In the workplace, it can be a check-in device in or a delivery tracker. In retail, it’s often a powerful customer feedback gathering touchpoint and engine. In the beauty sector, it’s been adopted as a virtual try-on device.
In the hospitality sector, it is being increasingly implemented as a console for controlling connected devices and appliances, and the mobility industry probably wouldn’t know its way without the tablet GPS.
But even within the same industry, the need for a tablet device can differ depending on the role an employee has in the organization.
Tablet as a PC replacement
A tablet used as a primary device is able to replace your laptop, usually for occupations whose work happens mostly on-the-go, as well as client-facing roles.

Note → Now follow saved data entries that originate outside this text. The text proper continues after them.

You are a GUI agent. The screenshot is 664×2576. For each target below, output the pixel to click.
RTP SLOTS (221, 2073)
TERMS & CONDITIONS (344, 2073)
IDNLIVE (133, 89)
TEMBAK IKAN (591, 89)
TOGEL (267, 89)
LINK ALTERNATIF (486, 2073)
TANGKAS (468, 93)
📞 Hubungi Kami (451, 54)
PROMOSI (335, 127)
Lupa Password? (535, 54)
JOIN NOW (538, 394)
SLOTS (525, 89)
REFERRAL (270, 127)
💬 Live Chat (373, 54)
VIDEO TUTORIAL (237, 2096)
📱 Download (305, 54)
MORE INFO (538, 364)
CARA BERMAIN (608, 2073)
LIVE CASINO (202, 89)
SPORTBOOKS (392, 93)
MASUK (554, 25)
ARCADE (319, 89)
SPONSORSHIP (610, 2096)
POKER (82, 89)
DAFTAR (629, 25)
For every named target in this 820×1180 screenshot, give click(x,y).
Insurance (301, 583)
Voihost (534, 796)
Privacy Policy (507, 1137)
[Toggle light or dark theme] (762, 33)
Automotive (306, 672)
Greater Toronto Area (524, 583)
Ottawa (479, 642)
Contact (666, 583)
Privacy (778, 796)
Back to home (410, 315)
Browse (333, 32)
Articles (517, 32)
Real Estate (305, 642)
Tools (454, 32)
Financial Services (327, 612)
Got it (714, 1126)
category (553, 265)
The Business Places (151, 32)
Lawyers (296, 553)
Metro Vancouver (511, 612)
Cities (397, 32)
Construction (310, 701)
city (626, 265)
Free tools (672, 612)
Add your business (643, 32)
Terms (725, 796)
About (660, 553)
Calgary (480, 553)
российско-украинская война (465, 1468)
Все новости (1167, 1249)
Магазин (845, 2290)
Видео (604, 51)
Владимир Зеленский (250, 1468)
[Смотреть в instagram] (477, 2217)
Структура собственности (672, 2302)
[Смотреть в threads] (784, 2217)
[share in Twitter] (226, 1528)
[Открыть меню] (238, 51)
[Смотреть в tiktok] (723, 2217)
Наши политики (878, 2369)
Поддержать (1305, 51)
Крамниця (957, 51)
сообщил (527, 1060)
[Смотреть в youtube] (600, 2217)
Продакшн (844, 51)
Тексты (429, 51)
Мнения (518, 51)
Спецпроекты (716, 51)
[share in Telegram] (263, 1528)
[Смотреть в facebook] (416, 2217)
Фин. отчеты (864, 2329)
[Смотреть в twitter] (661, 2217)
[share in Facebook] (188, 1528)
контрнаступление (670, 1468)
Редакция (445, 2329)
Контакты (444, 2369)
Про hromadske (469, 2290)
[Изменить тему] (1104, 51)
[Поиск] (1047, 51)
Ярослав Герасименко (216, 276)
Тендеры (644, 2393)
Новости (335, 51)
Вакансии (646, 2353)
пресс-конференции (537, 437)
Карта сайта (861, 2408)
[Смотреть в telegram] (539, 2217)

Examples of field workers who often rely on tablets as the primary device include factory workers, construction workers, warehouse workers, field service technicians, emergency medical technicians and nurses, flight-line aircraft personnel, and many others.
For example, in a factory that’s undergoing a digital transformation, workers use tablet applications for asset tracking, order management, mobile payment, inventory management, quality assurance, safety audits, fleet maintenance, as well as repair scheduling.
Similarly, customer-facing employees will use the tablet for inputting orders and processing payments, or as replacements for old-school cash registers and desktops.
Tablet as a complementary device
On the other side of the equation are the employees who already have reliable laptops or desktops for performing their daily operations. They are more likely to use the tablet as a supplemental device, to catch up on news, read e-books, consume media, and write a couple of emails.
Executives, salesmen and consultants, marketers, journalists, administration clerks and analysts often fall under that category.
The slate of success in the enterprise
While the general public continues to mourn tablets, enterprises are finding new ways to leverage the device’s power, flexibility, and competitive pricing.
As the demand for enterprise-level tablet continually pushes new device models out on the market, injecting life back into tablets bit by bit, the force driving device choice in the digital transformation should be the employee’s role in the enterprise.
Field workers will appreciate long battery life and ruggedness; a sales presenter cares about immaculate connectivity and screen size; whereas an administrative clerk’s concern might be whether the tablet’s processing power and storage space are sufficient to store their gathered data.
Tablets, resurrected in the enterprise
Finally, after years of being on the death row, it seems that resurrection is on the horizon for tablets–one led by providers striving to deliver the ultimate user experience along with the latest functionalities.
The tablet future belongs to providers who will continue perfecting software and hardware. Thousands of tablets that won’t make it to the next decade have learned this the hard way.